Apprentissage Libertin - Chapitre 21
Apprentissage Libertin - Chapitre 21
De retour dans la geôle, alors que l’aube pointait son vilain nez, Isabelle fut prise d’une épouvantable crise de larmes.
Quoi que je dise, quoi que je fasse, rien ne la calmait.
Elle ne voulait plus rien entendre de moi...
Je compatis à sa dépression.
Il n’est rien de plus terrible que d’avoir en bouche le pain de la liberté et de se voir forcé de le recracher.
J’étais tout autant déçu mais, sentimental, je jugeai que le moment était opportun pour que nous soyons l’un près de l’autre.
Son baiser avait tant représenté qu’à présent je ne désirais plus que recommencer.

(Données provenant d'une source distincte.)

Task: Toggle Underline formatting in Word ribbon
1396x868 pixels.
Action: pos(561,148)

Bien trop vite, sonna notre heure fatidique.
De sa voix de chat écorché, le geôlier vint nous exposer la suite du programme.

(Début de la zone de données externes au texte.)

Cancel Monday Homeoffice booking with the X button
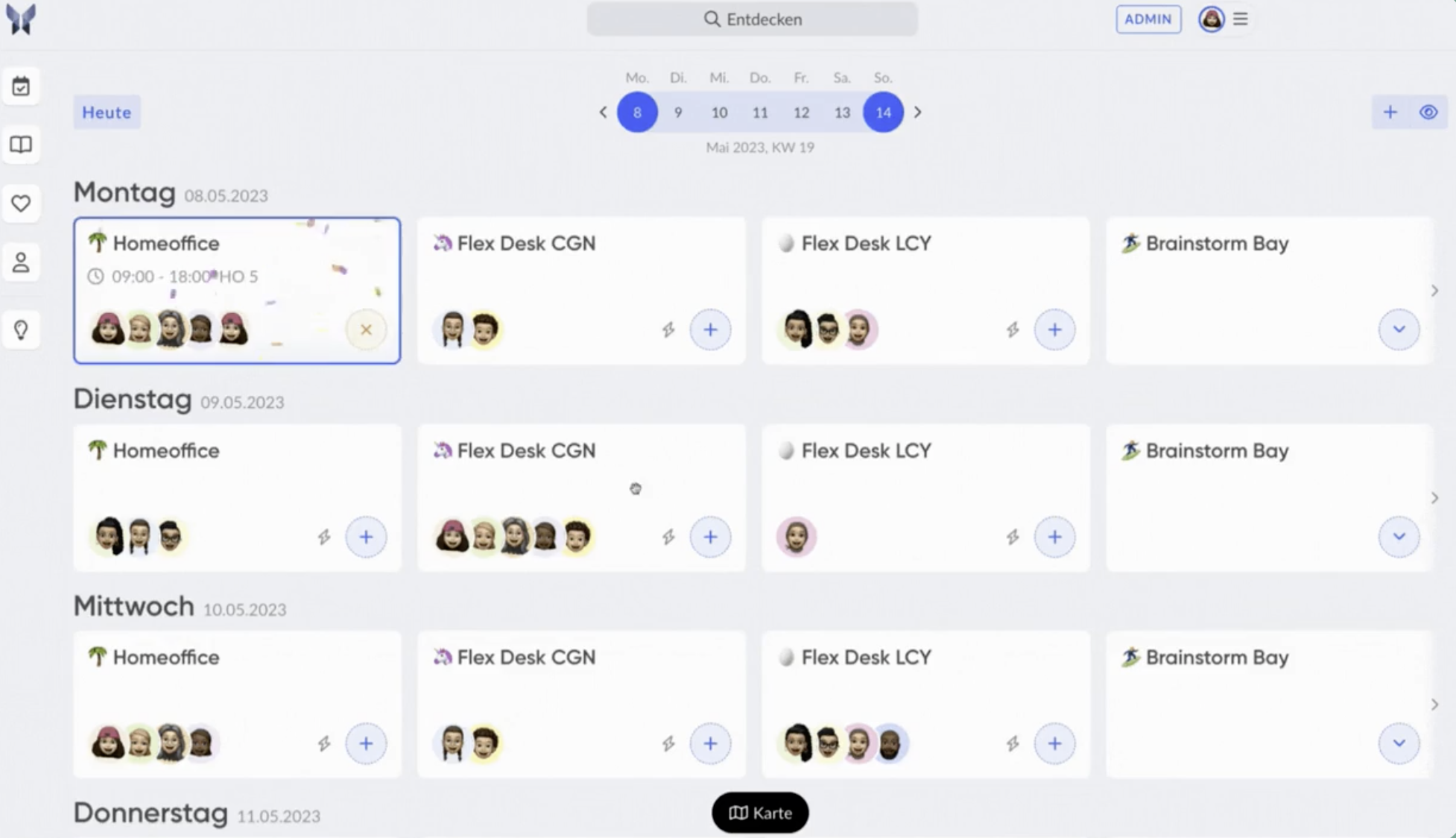This screenshot has width=1456, height=838. [x=366, y=330]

Nous serions transportés, sur l’heure, à bord de véhicules appropriés, jusqu’à un célèbre lieu parisien où nos sentences seraient exécutées.

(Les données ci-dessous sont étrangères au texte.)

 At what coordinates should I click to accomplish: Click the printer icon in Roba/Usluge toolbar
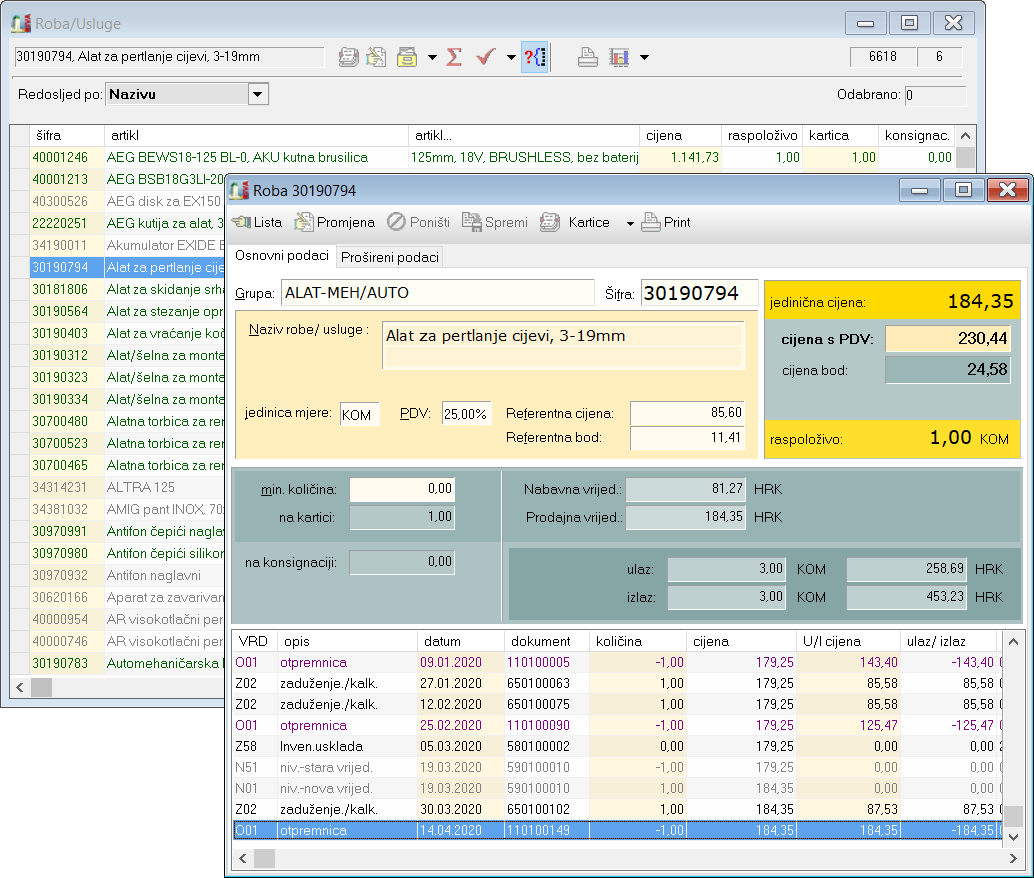click(588, 57)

Cet homme ne parlait que par euphémismes.
En clair, on allait nous entasser dans des charrettes jusqu’à une place publique pour nous assassiner.
Et aussitôt les nobles de se tracasser du public...
Serait-il nombreux?
Et les officiels?
Les chroniqueurs?
Les historiens?
Avaient-ils bien tous été conviés?
À une heure de leur mort, ils réclamaient une galerie de connaisseurs et de dignitaires.
Ma propre vanité n’était pas en reste.
Arborant ma robe déchirée, je présentais à mon bourreau une bien vilaine mise.
J’avais envisagé de remettre mes vieux vêtements mais, comme de juste, on les avait chapardés pendant mon absence.
Je fis part de ma détresse vestimentaire à Isabelle mais ses sanglots ne firent que s’accélérer.
Où est le sens pratique des femmes lorsqu’on en a vraiment besoin?
La meilleure solution était encore de simplement m’envelopper de ma cape.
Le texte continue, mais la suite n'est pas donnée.